Extract every one of the following rows verbatim, with no omissions or alterations.

Dataset excerpts:
____

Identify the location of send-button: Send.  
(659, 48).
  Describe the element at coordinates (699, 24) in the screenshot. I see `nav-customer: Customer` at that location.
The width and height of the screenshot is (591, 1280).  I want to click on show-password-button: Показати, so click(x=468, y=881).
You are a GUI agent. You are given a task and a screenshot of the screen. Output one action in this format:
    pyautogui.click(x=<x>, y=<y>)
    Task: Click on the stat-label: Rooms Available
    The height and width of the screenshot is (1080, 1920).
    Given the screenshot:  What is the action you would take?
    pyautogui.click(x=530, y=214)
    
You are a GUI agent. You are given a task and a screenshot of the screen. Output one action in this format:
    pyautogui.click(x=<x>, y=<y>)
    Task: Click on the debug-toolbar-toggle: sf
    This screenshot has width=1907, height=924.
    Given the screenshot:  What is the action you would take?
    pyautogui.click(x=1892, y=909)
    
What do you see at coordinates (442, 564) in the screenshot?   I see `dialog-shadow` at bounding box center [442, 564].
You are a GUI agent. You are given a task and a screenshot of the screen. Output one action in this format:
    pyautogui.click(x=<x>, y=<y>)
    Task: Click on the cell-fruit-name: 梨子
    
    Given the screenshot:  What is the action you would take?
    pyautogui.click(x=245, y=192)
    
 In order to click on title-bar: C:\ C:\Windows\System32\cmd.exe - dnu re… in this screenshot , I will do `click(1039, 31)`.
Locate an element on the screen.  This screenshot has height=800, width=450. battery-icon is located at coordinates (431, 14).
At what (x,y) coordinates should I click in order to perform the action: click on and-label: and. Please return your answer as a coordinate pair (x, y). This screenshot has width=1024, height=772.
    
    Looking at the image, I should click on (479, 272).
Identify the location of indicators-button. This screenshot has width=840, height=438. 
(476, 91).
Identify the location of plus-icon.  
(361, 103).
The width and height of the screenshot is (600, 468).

____

PROBLEM SOLUTION:
Identify the location of send-button: Send.  
(659, 48).
  Describe the element at coordinates (699, 24) in the screenshot. I see `nav-customer: Customer` at that location.
The width and height of the screenshot is (591, 1280).  I want to click on show-password-button: Показати, so click(x=468, y=881).
You are a GUI agent. You are given a task and a screenshot of the screen. Output one action in this format:
    pyautogui.click(x=<x>, y=<y>)
    Task: Click on the stat-label: Rooms Available
    The height and width of the screenshot is (1080, 1920).
    Given the screenshot:  What is the action you would take?
    pyautogui.click(x=530, y=214)
    
You are a GUI agent. You are given a task and a screenshot of the screen. Output one action in this format:
    pyautogui.click(x=<x>, y=<y>)
    Task: Click on the debug-toolbar-toggle: sf
    This screenshot has width=1907, height=924.
    Given the screenshot:  What is the action you would take?
    pyautogui.click(x=1892, y=909)
    
What do you see at coordinates (442, 564) in the screenshot?   I see `dialog-shadow` at bounding box center [442, 564].
You are a GUI agent. You are given a task and a screenshot of the screen. Output one action in this format:
    pyautogui.click(x=<x>, y=<y>)
    Task: Click on the cell-fruit-name: 梨子
    
    Given the screenshot:  What is the action you would take?
    pyautogui.click(x=245, y=192)
    
 In order to click on title-bar: C:\ C:\Windows\System32\cmd.exe - dnu re… in this screenshot , I will do `click(1039, 31)`.
Locate an element on the screen.  This screenshot has height=800, width=450. battery-icon is located at coordinates (431, 14).
At what (x,y) coordinates should I click in order to perform the action: click on and-label: and. Please return your answer as a coordinate pair (x, y). This screenshot has width=1024, height=772.
    
    Looking at the image, I should click on (479, 272).
Identify the location of indicators-button. This screenshot has width=840, height=438. 
(476, 91).
Identify the location of plus-icon.  
(361, 103).
The width and height of the screenshot is (600, 468).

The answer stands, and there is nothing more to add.